> Pointing records for text and elements
[START]

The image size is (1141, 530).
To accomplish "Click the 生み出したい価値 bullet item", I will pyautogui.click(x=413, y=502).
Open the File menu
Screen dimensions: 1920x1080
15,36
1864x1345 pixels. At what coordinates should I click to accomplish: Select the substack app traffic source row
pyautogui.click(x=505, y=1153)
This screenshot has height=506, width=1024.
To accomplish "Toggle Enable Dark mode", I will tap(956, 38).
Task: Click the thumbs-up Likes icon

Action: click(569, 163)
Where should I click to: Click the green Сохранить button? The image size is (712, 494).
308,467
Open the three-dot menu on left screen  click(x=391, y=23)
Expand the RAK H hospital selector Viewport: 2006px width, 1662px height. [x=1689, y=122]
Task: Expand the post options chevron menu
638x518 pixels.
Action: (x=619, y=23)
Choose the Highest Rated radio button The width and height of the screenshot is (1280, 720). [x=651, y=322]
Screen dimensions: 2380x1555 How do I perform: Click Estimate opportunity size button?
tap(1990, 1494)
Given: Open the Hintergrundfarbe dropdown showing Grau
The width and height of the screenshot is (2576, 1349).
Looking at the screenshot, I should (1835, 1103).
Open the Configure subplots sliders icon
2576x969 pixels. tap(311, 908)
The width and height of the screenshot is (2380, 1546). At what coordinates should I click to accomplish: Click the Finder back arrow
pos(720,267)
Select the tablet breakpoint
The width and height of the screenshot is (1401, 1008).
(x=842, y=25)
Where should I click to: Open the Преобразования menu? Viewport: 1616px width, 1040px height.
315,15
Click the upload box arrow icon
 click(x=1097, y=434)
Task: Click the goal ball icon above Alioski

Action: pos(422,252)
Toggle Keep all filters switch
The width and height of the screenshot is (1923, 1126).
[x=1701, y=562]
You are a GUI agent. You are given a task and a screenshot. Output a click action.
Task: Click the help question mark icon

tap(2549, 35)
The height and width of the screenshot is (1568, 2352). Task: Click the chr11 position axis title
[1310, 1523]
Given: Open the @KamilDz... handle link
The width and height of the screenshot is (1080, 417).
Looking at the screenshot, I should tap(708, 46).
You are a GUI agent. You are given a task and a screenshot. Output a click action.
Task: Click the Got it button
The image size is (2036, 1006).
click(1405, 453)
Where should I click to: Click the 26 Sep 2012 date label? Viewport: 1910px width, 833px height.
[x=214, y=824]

[END]

> Short problem
Reproduce every line of the material above exactly as it stands.

> Full response
The image size is (1141, 530).
To accomplish "Click the 生み出したい価値 bullet item", I will pyautogui.click(x=413, y=502).
Open the File menu
Screen dimensions: 1920x1080
15,36
1864x1345 pixels. At what coordinates should I click to accomplish: Select the substack app traffic source row
pyautogui.click(x=505, y=1153)
This screenshot has height=506, width=1024.
To accomplish "Toggle Enable Dark mode", I will tap(956, 38).
Task: Click the thumbs-up Likes icon

Action: click(569, 163)
Where should I click to: Click the green Сохранить button? The image size is (712, 494).
308,467
Open the three-dot menu on left screen  click(x=391, y=23)
Expand the RAK H hospital selector Viewport: 2006px width, 1662px height. [x=1689, y=122]
Task: Expand the post options chevron menu
638x518 pixels.
Action: (x=619, y=23)
Choose the Highest Rated radio button The width and height of the screenshot is (1280, 720). [x=651, y=322]
Screen dimensions: 2380x1555 How do I perform: Click Estimate opportunity size button?
tap(1990, 1494)
Given: Open the Hintergrundfarbe dropdown showing Grau
The width and height of the screenshot is (2576, 1349).
Looking at the screenshot, I should (1835, 1103).
Open the Configure subplots sliders icon
2576x969 pixels. tap(311, 908)
The width and height of the screenshot is (2380, 1546). At what coordinates should I click to accomplish: Click the Finder back arrow
pos(720,267)
Select the tablet breakpoint
The width and height of the screenshot is (1401, 1008).
(x=842, y=25)
Where should I click to: Open the Преобразования menu? Viewport: 1616px width, 1040px height.
315,15
Click the upload box arrow icon
 click(x=1097, y=434)
Task: Click the goal ball icon above Alioski

Action: pos(422,252)
Toggle Keep all filters switch
The width and height of the screenshot is (1923, 1126).
[x=1701, y=562]
You are a GUI agent. You are given a task and a screenshot. Output a click action.
Task: Click the help question mark icon

tap(2549, 35)
The height and width of the screenshot is (1568, 2352). Task: Click the chr11 position axis title
[1310, 1523]
Given: Open the @KamilDz... handle link
The width and height of the screenshot is (1080, 417).
Looking at the screenshot, I should tap(708, 46).
You are a GUI agent. You are given a task and a screenshot. Output a click action.
Task: Click the Got it button
The image size is (2036, 1006).
click(1405, 453)
Where should I click to: Click the 26 Sep 2012 date label? Viewport: 1910px width, 833px height.
[x=214, y=824]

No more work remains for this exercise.